By: Judy LydenI
n a perfect world, every human activity would neatly fall into rhythm with the next. In a less than perfect world, sometimes meshing one activity with the next is like jamming the proverbial wooden block into the round shaped hole. And so it is with diet and nutrition - especially with kids - these two entities become the respective mismatched pieces.
Yesterday, I asked the children what they had eaten for dinner the night before. I got the following answers, "Ice cream; beans and rice; spaghetti; pop tarts; I don't know; meat and potatoes; Kids Cuisine; carrots and broccoli," and the list goes on.
About two weeks ago, I gave a workshop at Evansville's 4C Spring Conference. I asked the ladies who listened to me talk about nutrition what they had eaten at their centers the day before, and one response was, "A boiled egg, a spoonful of kidney beans, a spoonful of green beans and half a slice of white bread."
Fifty four percent of children are in childcare outside their own homes. That means that fifty-four percent of children are eating a day's food outside their own homes. The question is, "What are they eating?"
Years ago my neighbor, a doctor, told me that the percentage of children whose arteries were clogged to the point of danger was becoming a national disgrace. "It's because of fast food," he said with a sneer. But this is what children say they want to eat, and it sure is convenient. It seems to be the only solution. So let's look at the real problems behind fast food:
Fast food presents an unhealthy amount of fat without offering the antioxidants and other food components like fiber to counter act the fat. So from the beginning the free radicals of too much fat are doing damage to the child's body.
Fast food as a steady diet creates an archetype of taste that children compare with every other food. "If it doesn't taste like fast food, I don't like it." And although fast food tastes really good, it has the palate range of school paste and sawdust. When children won't drink milk because it doesn't taste like soda, and when children won't eat baked chicken because it isn't battered and deep fried, the problem is breadth of palate which is a danger to a balanced diet.
Fast food is not cooked at home. Children should regard good eating to come from home, not the public. If children grow up thinking that the archetype of eating is "out in the world" the whole nature of home changes.
And the real story of fast food is in the fact that children don't really want the food at all; what they want is the playground lots of fast food places have.
I once took a group of children to a fast food restaurant to eat and 3 of the 30 ate. About six kids threw their lunch on the floor and claimed it had fallen. Six others cried hysterically because they were told they needed to finish half of what they had chosen to eat before they could play on the playground. The rest picked and whined and complained until the whole adventure of eating out ended with only five minutes of playground time.
More than teaching the children anything, it taught me a good lesson. Diet and nutrition ought to be harmonizing, but in a world pressed with too many things to do, they are not - even at home. Too many children's diets are the last thing on busy parents' minds, so good childcare outside the home should provide children with the missing elements that make a balanced diet sound and healthy.

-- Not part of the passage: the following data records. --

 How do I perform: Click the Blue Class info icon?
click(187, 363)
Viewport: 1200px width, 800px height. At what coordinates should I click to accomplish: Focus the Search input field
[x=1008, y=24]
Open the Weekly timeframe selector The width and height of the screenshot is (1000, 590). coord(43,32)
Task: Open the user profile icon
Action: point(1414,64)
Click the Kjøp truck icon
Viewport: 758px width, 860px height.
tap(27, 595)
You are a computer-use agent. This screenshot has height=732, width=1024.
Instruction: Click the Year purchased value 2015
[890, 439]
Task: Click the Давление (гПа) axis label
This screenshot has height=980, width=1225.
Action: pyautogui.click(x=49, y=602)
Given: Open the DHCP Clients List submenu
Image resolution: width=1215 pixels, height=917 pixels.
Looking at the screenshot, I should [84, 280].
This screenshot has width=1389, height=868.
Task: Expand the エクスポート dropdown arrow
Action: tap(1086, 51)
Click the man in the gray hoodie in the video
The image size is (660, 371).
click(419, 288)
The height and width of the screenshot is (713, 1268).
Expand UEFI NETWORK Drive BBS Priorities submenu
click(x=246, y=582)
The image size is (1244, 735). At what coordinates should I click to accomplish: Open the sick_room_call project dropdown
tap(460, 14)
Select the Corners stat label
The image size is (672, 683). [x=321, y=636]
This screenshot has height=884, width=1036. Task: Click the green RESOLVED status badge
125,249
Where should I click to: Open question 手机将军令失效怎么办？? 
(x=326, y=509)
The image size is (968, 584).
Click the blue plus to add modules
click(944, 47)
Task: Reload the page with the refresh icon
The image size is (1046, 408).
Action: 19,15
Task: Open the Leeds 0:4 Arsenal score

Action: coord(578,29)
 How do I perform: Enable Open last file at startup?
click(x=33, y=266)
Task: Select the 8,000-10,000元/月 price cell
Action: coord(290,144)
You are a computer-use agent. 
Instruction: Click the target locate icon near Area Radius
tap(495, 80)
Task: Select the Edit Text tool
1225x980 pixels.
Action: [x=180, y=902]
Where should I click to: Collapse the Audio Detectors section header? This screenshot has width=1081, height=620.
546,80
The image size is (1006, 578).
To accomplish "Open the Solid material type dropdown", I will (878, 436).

Children's diet is important because it's an investment in their future much like a good education or a good speech pattern. Diet should mean nutrition and the food children eat should work towards their health not against it. Children can't always choose their food, and when they do, it's not always the best choice.
If children are in childcare outside the home, those places who advocate caring for children should do so by feeding children the way parents should and not necessarily the way they do. Parents should be conscious of what is served in care outside the home.